Clinical trials with etanercept29 or adalimumab,30 and observational studies,31 have suggested that using an anti-TNFα agent in combination with MTX is more effective than anti-TNFα monotherapy. Unfortunately, a sizeable subset of patients with RA is intolerant to, or has a contraindication to use of MTX and for these individuals anti-TNF monotherapy can be an important therapeutic option.
The results of this study, demonstrating the efficacy and safety of subcutaneous certolizumab pegol 400 mg every 4 weeks in the absence of concomitant MTX therapy, support the use of anti-TNFα monotherapy as an effective treatment option for patients with RA who cannot tolerate or who have a contraindication to MTX. As the first subcutaneous anti-TNFα agent shown to be effective at once-monthly dosing, certolizumab pegol provides an effective overall treatment for patients with RA, with a rapid, meaningful and durable clinical response and an acceptable safety profile.

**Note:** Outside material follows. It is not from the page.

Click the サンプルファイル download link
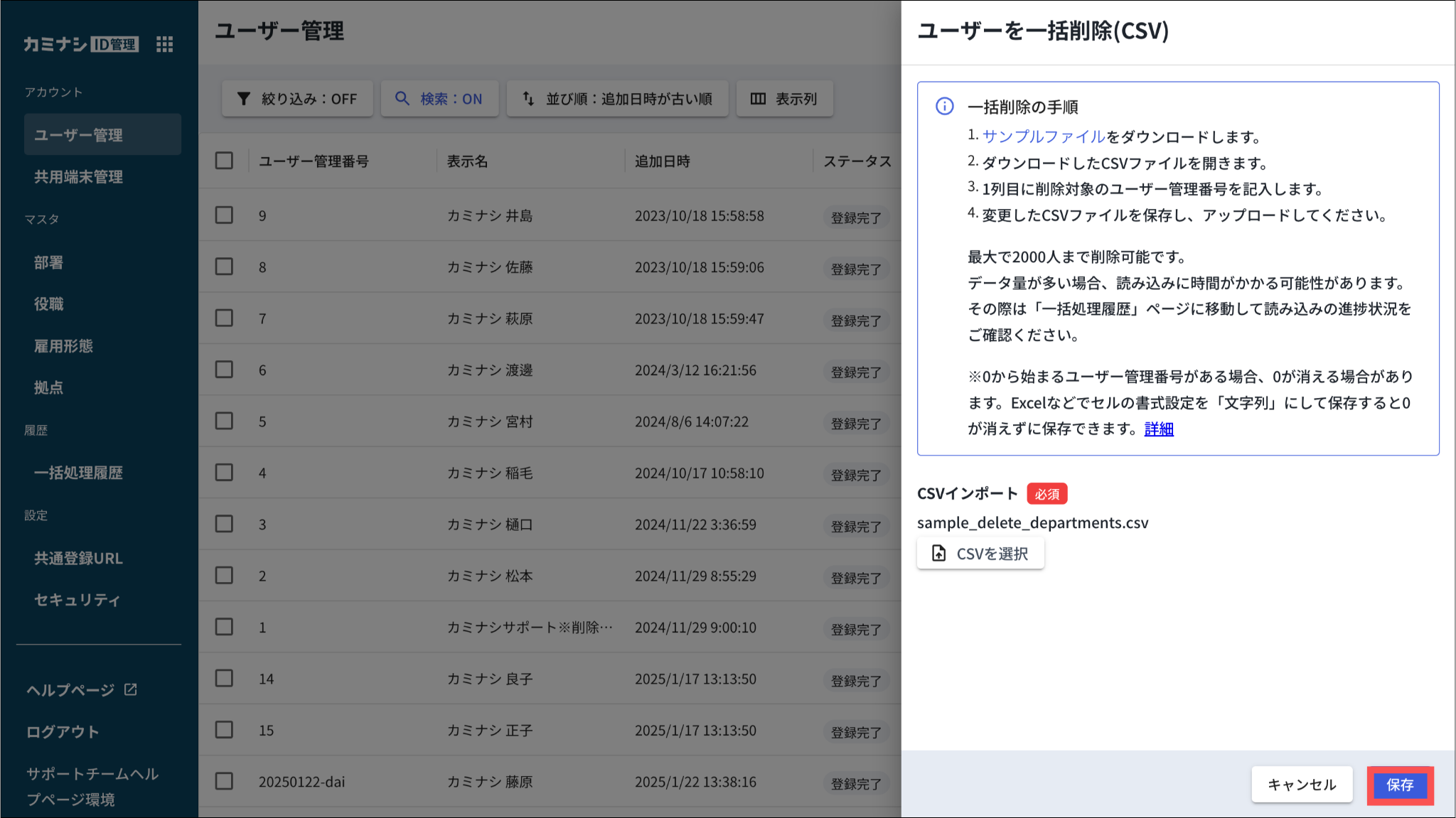Viewport: 1456px width, 818px height. 1043,136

The authors wish to acknowledge the editorial services provided by PAREXEL.
Funding: The FAST4WARD study was funded by UCB. UCB contributed to the design, conduct and reporting of the study.
Competing interests: JV has received a fee from UCB for speaking at a National Congress; RFvV has received consulting fees from UCB; DB has received reimbursement from UCB for attending a symposium and funds for research; JB has received reimbursement from UCB for attending a symposium and funds for research; GC is a full time employee of and holds stocks in UCB; AI is a full time employee at UCB and has shares in the company; NG is a full time employee of UCB and has shares and stock options in the company; VS has worked as an independent biopharmaceutical consultant in clinical development and regulatory affairs since September 1991 and is currently a consultant to various companies, but has not and does not now hold stock in any company. RF has received consulting fees and funds for clinical research from UCB.
Ethics approval: Institutional review boards or ethics committees approved the protocol at each centre. All patients gave written consent, and the study was conducted in accordance with the Declaration of Helsinki.